Local trial gives heart patients a second chance
MILWAUKEE -- Whether friend, loved one, or acquaintance, many have been touched by the pain and loss of heart disease. Many over the age of 65 who had heart failure didn't qualify for a heart transplant. But a new HeartWare device trial is giving patients a new lifesaving option.
It's a bird, it's a plane, it's 81 year old Jim McKinnon, a patient in Aurora St. Luke's Medical Center's trial program. McKinnon heads to his treatments dressed in a Superman costume as a reminder of his strength. He says he wasn't always overcoming heart disease with a single bound.
\"I was very weak. I could hardly walk. I was literally at death's door. There was nothing more he could do for me.\"

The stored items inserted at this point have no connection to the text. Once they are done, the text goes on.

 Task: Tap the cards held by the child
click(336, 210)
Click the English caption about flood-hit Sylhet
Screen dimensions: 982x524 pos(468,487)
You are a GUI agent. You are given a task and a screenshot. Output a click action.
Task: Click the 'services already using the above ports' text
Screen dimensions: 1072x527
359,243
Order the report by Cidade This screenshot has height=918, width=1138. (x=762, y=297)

His son Mark watched his decline-- \"It was depressing. He didn't want to do much. He was lethargic and that was because the heart wasn't working.\"

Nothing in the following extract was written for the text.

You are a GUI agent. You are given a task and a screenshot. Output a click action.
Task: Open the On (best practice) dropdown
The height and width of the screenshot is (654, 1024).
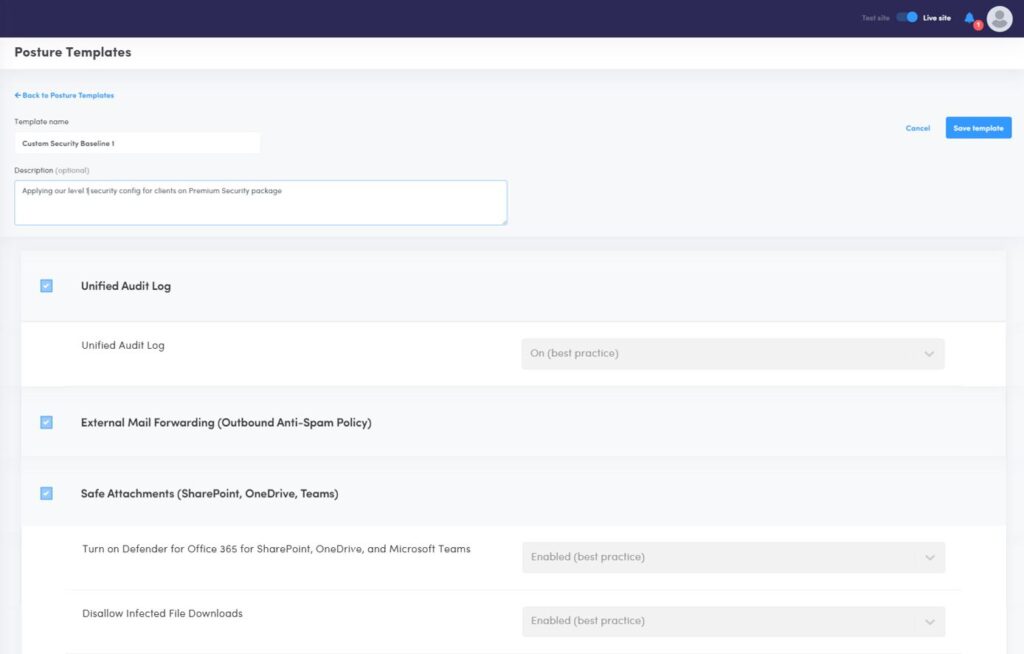(x=733, y=353)
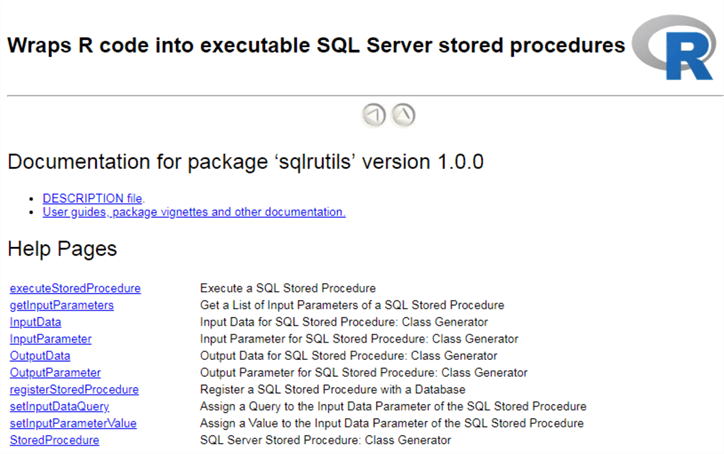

Out of options, McKinnon joined St. Luke's Medical Center's clinical HeartWare trial. The trial is for a new small heart pump that would especially help people over 65. It was enough for Jim to sign up for the surgery.
\"I signed it Clark Kent, not sure if my wife is Lois Lane or not.\"
Jim and his son embraced surgery day by putting McKinnon in his Superman outfit.
Mark McKinnon, his son says, \"He's been through a number of different surgeries, number of bypasses, this is number three, so we gave him the name Superman.\"
Jim McKinnon says, \"My daughter bought a Superman cape and proudly hung it in my room.\"
Dr. Vinay Thohan, at St. Luke's Medical Center says the trial is creating more options for patients.
Dr. Thohan says, \"What's happened is over the last few decades the devices have been miniaturized, so the device Jim has can fit in the palm of your hand.\"
The trial has 450 patients with more than 300 that are local. It's expected to end in 2016. If it's approved by the FDA the HeartWare device could be covered by insurance in the next two to three years.
Dr. Thohan says, \"This device can be a lifesaving intervention.\"
It can be lifesaving if surgeons like Dr. John Crouch continue to have positive outcomes for patients like Jim.
Dr. John Crouch says, \"We have a pretty good indication by the next morning, that's when we can all take a sigh of relief.\"
Jim's surgery was a huge success, and he's now expected to live 5 more years.
Jim says, \"Well it means I can get to my grandson's wedding next October. I have the pleasure of having two new grandchildren.\"
Like Superman, he's feeling stronger by the day, \"Am I leaping tall buildings in a single bound? In another year maybe. I'm at a small stairway and working on that.\"
He says by taking a leap of faith, he's proud to be paving the way for others in his age group to have an option-- to live.